### Texto apresentado
......
ESPETÁCULO TEATRAL:
(IN)JUSTIÇA
A “Companhia de Teatro Heliópolis” parte da história do personagem “Cerol” (que comete um crime de forma involuntária) para refletir imagens em trechos fragmentados, como num espelho trincado, sobre a tortuosa vida de nossos jovens e cidadãos pretos e periféricos diante da Justiça/Injustiça.
A humanização do personagem central nos leva a questionamentos sobre as classificações que criamos para alguns “tipos” sociais, os estereotipando e repetindo preconceitos infindáveis.
A montagem inicia-se com um julgamento “duro e direto” onde valores são colocados à frente do público para que possamos através da análise, fazermos uma leitura de quanto nossa sociedade é injusta e desigual.
O texto assinado por Evill Rebouças e Cia de Teatro Higienópolis pincela uma encenação que navega entre cenas de discurso direto e muitas cenas “musicadas”; uma variação que faz a companhia navegar entre erros e acertos.
É evidente a mão firme da direção em cada momento do espetáculo, principalmente pelas marcações, desenhos de luz e de cena precisos. A mesma mão perde a força quando cria entrecenas longas com trilhas sonoras infinitas que acabam se transformando em cenas arrastadas que prejudicam o andamento e dão impressão de fragilidade ao texto por causa das grandes lacunas. É uma pena, pois se as cenas fossem mais curtas provavelmente teríamos belos efeitos criando momentos emotivos, lindamente plásticos e sonoros, como já acontece em algumas passagens onde o time foi acertado.
As cenas faladas funcionam com muito mais assertividade ao que se propõem:
A cena do tribunal com seu texto e signos cênicos é extremamente interessante por tratar de forma crua e realista, quase sádica, sobre nossos problemas jurídicos.
O trabalho dos atores/atrizes é uma qualidade à parte, com um elenco talentoso esbanjando preparo corporal, interpretações bem construídas tecnicamente e domínio da potência vocal (apesar de os momentos cantados serem totalmente descartáveis diante de uma concepção artística tão funcional quando comunica de forma direta e sem pretensão poética).
O momento ápice é a cena discursiva com dois atores diante dos microfones, narrando injustiças históricas.
A direção de Miguel Rocha agora sim acerta a mão e sincroniza o time cênico com texto e interpretações incisivas. Acerta também, finalmente, o cenário usado da forma como se deveria, com a utilização do espaço cênico ao fundo, onde acontecem cenas como numa tela de cinema, praticamente descrevendo o texto que vem a ser dito em primeiro plano. Uma linda cena, que nos toca por nos lembrar o quanto de injustiça sempre houve e há ao nosso redor, se repetindo, sem que tomemos atitudes para mudanças.
......
### Dados extraídos de uma coleção
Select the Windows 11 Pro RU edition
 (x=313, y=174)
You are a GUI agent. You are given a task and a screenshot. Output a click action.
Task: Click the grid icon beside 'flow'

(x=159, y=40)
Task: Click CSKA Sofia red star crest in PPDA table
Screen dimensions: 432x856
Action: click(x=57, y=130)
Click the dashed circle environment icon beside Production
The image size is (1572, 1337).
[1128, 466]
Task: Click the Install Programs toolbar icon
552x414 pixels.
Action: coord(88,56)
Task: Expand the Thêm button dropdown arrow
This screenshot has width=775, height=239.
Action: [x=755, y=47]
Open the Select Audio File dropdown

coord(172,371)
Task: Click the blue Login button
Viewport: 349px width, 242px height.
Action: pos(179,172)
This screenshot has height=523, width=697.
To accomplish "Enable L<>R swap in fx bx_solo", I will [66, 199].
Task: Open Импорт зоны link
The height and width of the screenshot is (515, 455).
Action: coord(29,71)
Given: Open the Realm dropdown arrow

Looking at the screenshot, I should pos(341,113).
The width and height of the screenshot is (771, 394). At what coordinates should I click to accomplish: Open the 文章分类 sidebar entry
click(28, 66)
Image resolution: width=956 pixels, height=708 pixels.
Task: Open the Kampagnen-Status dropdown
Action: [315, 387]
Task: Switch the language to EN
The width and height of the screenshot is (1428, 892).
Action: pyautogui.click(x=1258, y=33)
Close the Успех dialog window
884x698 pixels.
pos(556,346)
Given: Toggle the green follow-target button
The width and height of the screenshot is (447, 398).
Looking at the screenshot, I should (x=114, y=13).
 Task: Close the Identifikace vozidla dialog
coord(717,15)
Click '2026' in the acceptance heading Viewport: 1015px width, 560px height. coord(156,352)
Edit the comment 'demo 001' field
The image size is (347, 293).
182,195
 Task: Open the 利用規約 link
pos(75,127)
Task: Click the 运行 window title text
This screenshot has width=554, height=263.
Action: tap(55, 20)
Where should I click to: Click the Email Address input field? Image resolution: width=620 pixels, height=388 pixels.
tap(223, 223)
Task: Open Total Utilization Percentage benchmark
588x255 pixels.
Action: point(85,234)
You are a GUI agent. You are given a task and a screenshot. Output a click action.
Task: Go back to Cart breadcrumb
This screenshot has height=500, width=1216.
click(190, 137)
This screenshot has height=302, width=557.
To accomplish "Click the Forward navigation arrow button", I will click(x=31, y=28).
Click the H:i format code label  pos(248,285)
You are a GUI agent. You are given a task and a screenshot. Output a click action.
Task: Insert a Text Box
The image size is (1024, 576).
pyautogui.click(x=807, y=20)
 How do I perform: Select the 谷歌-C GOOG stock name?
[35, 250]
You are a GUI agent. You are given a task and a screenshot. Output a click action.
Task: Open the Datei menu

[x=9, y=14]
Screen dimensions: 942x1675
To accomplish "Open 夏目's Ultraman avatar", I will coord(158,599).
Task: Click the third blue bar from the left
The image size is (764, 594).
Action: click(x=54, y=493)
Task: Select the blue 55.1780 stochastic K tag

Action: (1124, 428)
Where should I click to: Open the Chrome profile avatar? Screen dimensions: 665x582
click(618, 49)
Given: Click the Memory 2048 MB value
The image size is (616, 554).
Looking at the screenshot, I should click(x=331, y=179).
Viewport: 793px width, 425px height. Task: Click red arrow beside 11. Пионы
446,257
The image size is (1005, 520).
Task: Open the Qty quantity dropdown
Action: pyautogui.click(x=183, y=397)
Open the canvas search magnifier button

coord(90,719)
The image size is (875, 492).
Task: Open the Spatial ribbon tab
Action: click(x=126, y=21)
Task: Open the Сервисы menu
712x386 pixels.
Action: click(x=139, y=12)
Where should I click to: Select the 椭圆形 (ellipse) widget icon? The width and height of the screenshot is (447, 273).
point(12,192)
......
### Exercício escrito A
Responda, com base na crítica ao espetáculo (In)Justiça:
(i) Como se chama o personagem central?
(ii) Com que cena a montagem se inicia?
(iii) Quem assina a direção?
### Exercício escrito B
Escreva a continuação da crítica ao espetáculo (In)Justiça, começando logo após a última frase.

### Resultado da tarefa A
(i) Cerol.
(ii) Com um julgamento "duro e direto".
(iii) Miguel Rocha.

### Resultado da tarefa B
O cenário e figurinos são criativos e simbolicamente corretos sem exageros estilísticos nem metafóricos.
A plasticidade cênica impressa pelos desenhos de luz e cores de Fagner Lourenço e Miguel Rocha são de encher os olhos.
Em suma, “(IN)JUSTIÇA” começa como uma tela em branco onde são apresentados nossos julgamentos. Com o andamento ,vamos sobrepondo pinceladas, cena após cena, com as quais vamos nos aprofundando, nos questionando e finalmente completamos a pintura , quando reavaliamos o quanto somos (in)justos em nossa sociedade.
A companhia realiza um grande feito, fazendo um trabalho de qualidade, com muitos cuidados de nível profissional, num momento tão difícil para se fazer arte.
Cotação: ⭐⭐⭐bom
Ficha técnica
Encenação: Miguel Rocha
Texto: Evill Rebouças (criação em processo colaborativo com a Cia de Teatro Heliópolis)
Elenco: Alex Mendes, Cícero Ciszo, Dalma Régia, Danyel Freitas, Davi Guimarães, Gustavo Rocha, Maggie Abreu e Walmir Bess.
Cenografia/instalação: Marcelo Denny
Assistência de cenografia: Denise Fujimoto
Figurino: Samara Costa
Iluminação:
Fagner Lourenço e Miguel Rocha
Provocação teórica e prática: Maria Fernanda Vomero
Provocação / teatro épico: Alexandre Mate
Provocação / teatro performático: Marcelo Denny
Direção de movimento: Lúcia Kakazu e Miguel Rocha
Preparação corporal: Lúcia Kakazu Coreografia: Camila Bronizeski, Lucia Kakazu e Miguel Rocha
Oficina de dança: Camila Bronizeski
Oficina de mímica: Thiago Cuimar
Direção musical: Meno Del Picchia
Provocação vocal: Bel Borges e Luciano Mendes de Jesus
Musicistas: Amanda Abá (violoncelo), Bel Borges (violão e percussão) e Fernanda Broggi (percussão).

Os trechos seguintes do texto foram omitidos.